Francis Petrarch

Original Electronic Text at the web site of the Hanover Historical Texts Project.

To Marcus Tullius Cicero [1 of 2]

[p.239] Your letters I sought for long and diligently; and finally, where I least expected it, I found them. At once I read them, over and over, with the utmost [p.240] eagerness. And as I read I seemed to hear your bodily voice, O Marcus Tullius, saying many things, uttering many lamentations, ranging through many phases of thought and feeling. I long had known how excellent a guide you have proved for others; at last I was to learn what sort of guidance you gave yourself.

Now it is your turn to be the listener. Hearken, wherever you are, to the words of advice, or rather of sorrow and regret, that fall, not unaccompanied by tears, from the lips of one of your successors, who loves you faithfully and cherishes your name. O spirit ever restless and perturbed! in old age---I am but using your own words---self-involved in calamities and ruin! what good could you think would come from your incessant wrangling, from all this wasteful strife and enmity? Where were the peace and quiet that befitted your years, your profession, your station in life? What will-o'-the-wisp tempted you away, with a delusive hope of glory; involved you, in your declining years, in the wars of younger men; and, after exposing you to every form of misfortune, hurled you down to a death that it was unseemly for a philosopher to die? Alas! the wise counsel that you gave your brother, and the salutary advice of your great masters, you [p.241] forgot. You were like a traveller in the night, whose torch lights up for others the path where he himself has miserably fallen.

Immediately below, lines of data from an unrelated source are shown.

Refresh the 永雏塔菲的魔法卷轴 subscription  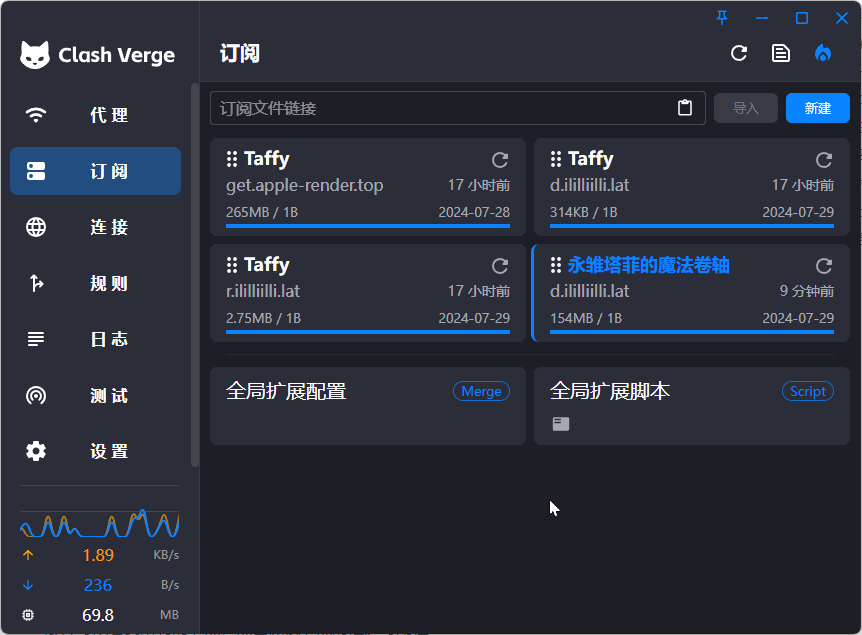pos(824,266)
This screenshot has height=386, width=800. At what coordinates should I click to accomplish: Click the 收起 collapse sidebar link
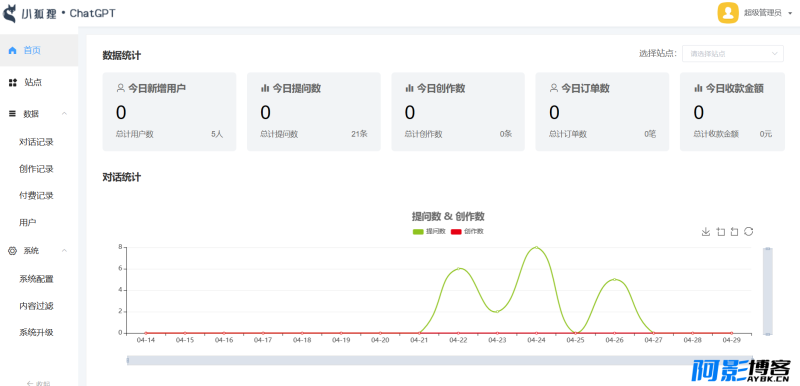(39, 382)
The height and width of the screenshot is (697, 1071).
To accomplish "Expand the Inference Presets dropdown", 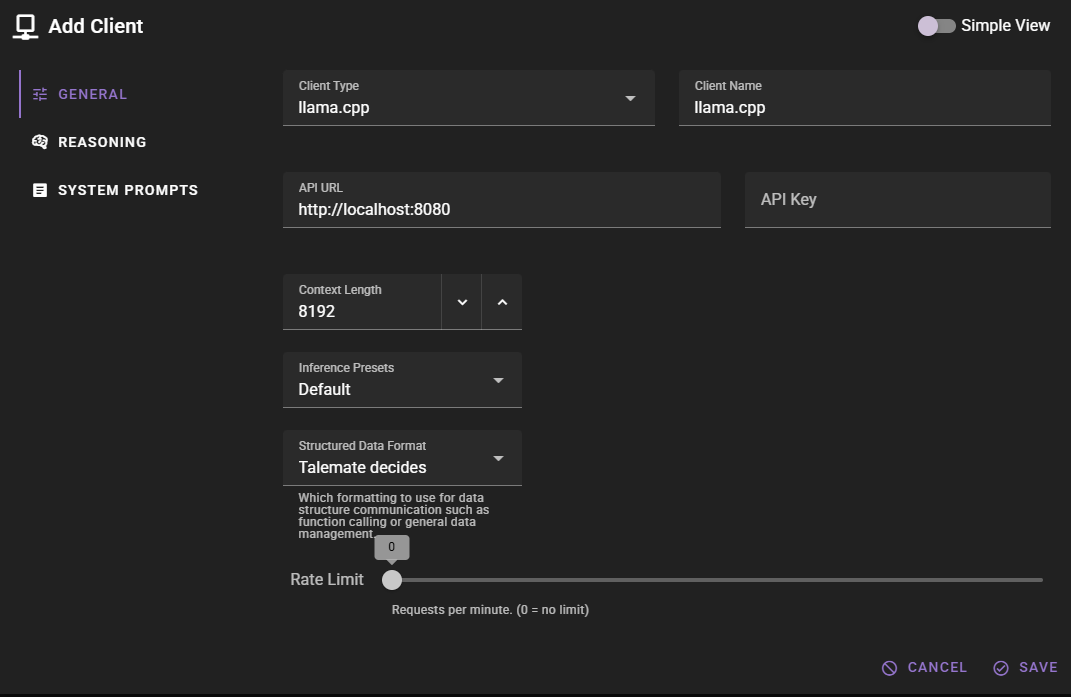I will 402,380.
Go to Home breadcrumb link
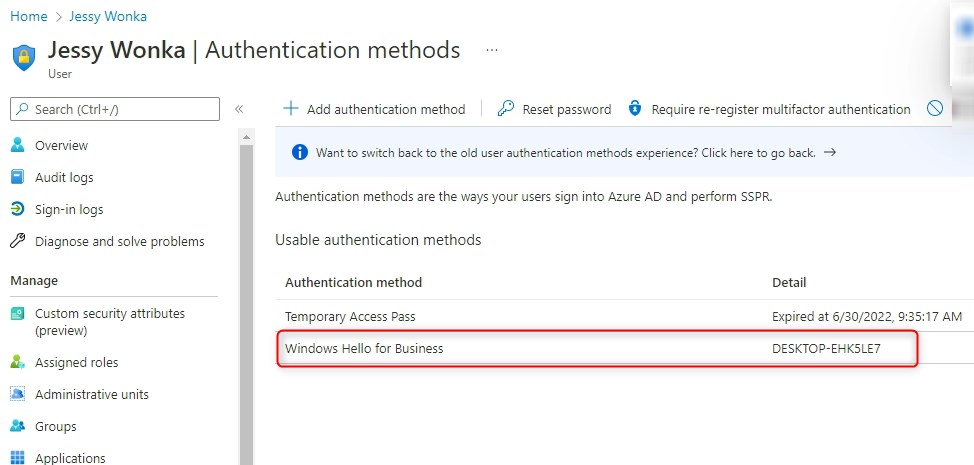 pyautogui.click(x=28, y=17)
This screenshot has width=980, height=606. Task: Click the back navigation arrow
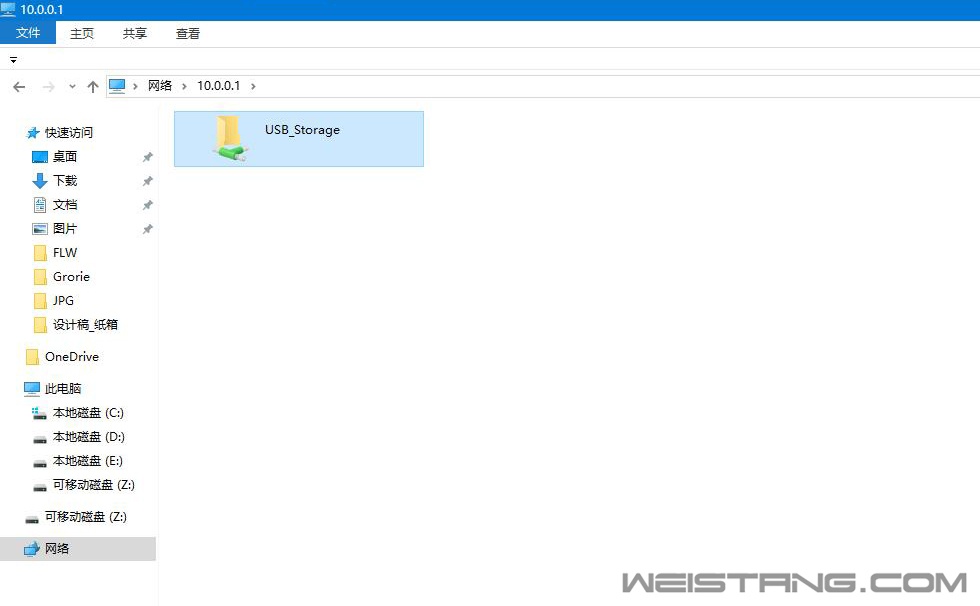pos(19,87)
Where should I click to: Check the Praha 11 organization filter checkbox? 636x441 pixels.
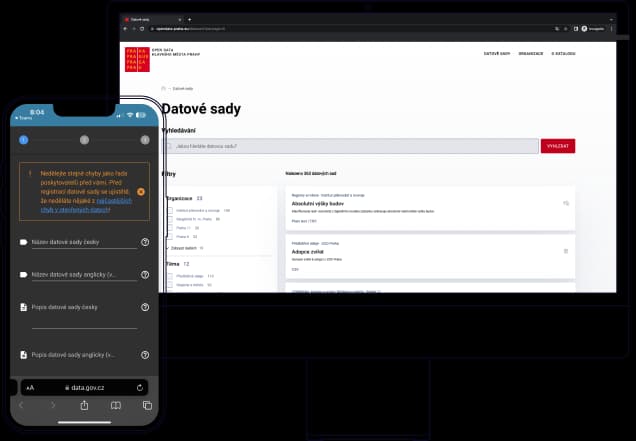coord(170,228)
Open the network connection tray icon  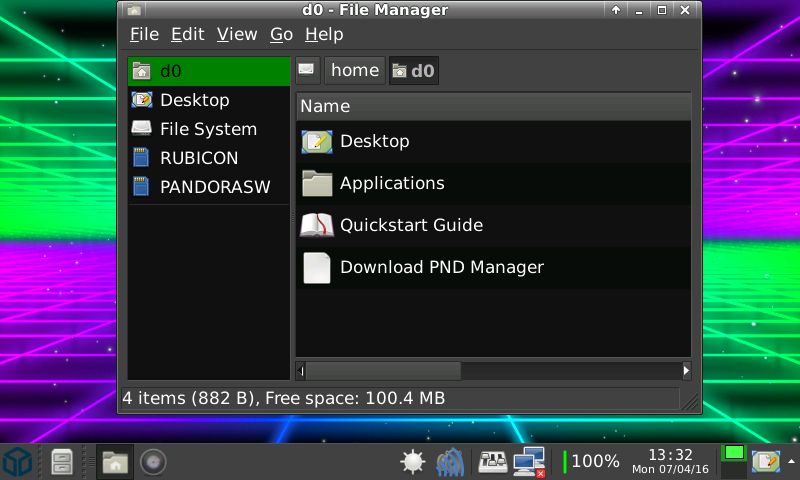click(528, 461)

Of Dionysius I forbear to speak; of your brother and nephew, too; of Dolabella even, if you like. At one moment you praise them all to the skies; at the next fall upon them with sudden maledictions. This, however, could perhaps be pardoned. I will pass by Julius Caesar, too, whose well-approved clemency was a harbour of refuge for the very men who were warring against him. Great Pompey, likewise, I refrain from mentioning. His affection for you was such that you could do with him what you would. But what insanity led you to hurl yourself upon Antony? Love of the republic, you would probably say. But the republic had fallen before this into irretrievable ruin, as you had yourself admitted. Still, it is possible that a lofty sense of duty, and love of liberty, constrained you to do as you did, hopeless though the effort was. That we can easily believe of so great a man. But why, then, were you so friendly with Augustus? What answer can you give to Brutus? If you accept Octavius, said he, we must conclude that you are not so anxious to be rid of all tyrants as to find a tyrant who will be well-disposed toward yourself. Now, unhappy man, you were to take the last false step, the last and most deplorable. You began to speak ill of the very friend whom you had so lauded, although he was not doing any ill to you, but merely refusing to prevent others who were. I grieve, dear friend at such fickleness. These shortcomings fill [p.242] me with pity and shame. Like Brutus, I feel no confidence in the arts in which you are so proficient. What, pray, does it profit a man to teach others, and to be prating always about virtue, in high-sounding words, if he fails to give heed to his own instructions? Ah! how much better it would have been, how much more fitting for a philosopher, to have grown old peacefully in the country, meditating, as you yourself have somewhere said, upon the life that endures for ever, and not upon this poor fragment of life; to have known no fasces, yearned for no triumphs, found no Catilines to fill the soul with ambitious longings!---All this, however, is vain. Farewell, forever, my Cicero.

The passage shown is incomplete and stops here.